• [EXERCISE GOAL] Go through the material line by line and copy each one with the word "agent".

• [RAW DATA]
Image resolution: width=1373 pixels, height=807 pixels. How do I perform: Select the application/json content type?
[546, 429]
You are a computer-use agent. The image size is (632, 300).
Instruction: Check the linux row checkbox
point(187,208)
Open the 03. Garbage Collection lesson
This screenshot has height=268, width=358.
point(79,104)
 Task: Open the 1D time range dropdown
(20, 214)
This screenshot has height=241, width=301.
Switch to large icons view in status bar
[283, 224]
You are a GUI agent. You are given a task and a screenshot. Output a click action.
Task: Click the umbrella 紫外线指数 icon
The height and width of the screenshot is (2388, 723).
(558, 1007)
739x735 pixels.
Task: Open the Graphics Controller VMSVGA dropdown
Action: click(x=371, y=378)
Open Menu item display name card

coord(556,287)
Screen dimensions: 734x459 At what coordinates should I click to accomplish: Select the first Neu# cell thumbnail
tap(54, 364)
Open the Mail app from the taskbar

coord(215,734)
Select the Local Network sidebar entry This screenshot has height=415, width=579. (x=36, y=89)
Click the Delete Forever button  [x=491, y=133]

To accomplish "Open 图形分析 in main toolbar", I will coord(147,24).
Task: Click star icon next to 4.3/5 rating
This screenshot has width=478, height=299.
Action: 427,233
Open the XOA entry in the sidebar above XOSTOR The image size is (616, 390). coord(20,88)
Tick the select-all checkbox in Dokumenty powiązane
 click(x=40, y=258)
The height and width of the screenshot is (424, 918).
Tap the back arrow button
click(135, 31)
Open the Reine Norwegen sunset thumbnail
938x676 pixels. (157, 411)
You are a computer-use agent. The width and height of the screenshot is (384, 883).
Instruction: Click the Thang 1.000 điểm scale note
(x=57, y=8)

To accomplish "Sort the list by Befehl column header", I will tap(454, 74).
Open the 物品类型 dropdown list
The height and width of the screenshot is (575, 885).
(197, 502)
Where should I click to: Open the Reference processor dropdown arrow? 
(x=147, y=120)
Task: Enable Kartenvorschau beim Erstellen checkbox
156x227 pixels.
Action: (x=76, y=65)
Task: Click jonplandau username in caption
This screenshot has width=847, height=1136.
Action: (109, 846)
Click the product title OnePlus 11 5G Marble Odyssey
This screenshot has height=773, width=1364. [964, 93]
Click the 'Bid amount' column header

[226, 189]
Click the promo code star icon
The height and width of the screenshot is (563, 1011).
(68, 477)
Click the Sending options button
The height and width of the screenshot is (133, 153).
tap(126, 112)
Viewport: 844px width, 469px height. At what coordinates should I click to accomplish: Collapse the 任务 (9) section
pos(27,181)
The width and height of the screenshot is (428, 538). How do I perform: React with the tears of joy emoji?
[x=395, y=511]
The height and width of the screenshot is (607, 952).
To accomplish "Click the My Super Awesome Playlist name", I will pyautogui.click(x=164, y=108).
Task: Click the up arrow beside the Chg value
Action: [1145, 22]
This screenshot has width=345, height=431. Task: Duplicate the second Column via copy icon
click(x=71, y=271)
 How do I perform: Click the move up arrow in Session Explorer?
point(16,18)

• [WORKED SOLUTION]
You are a computer-use agent. The image size is (632, 300).
You are a GUI agent. You are given a task and a screenshot. Output a click action.
You are a computer-use agent. The width and height of the screenshot is (384, 883).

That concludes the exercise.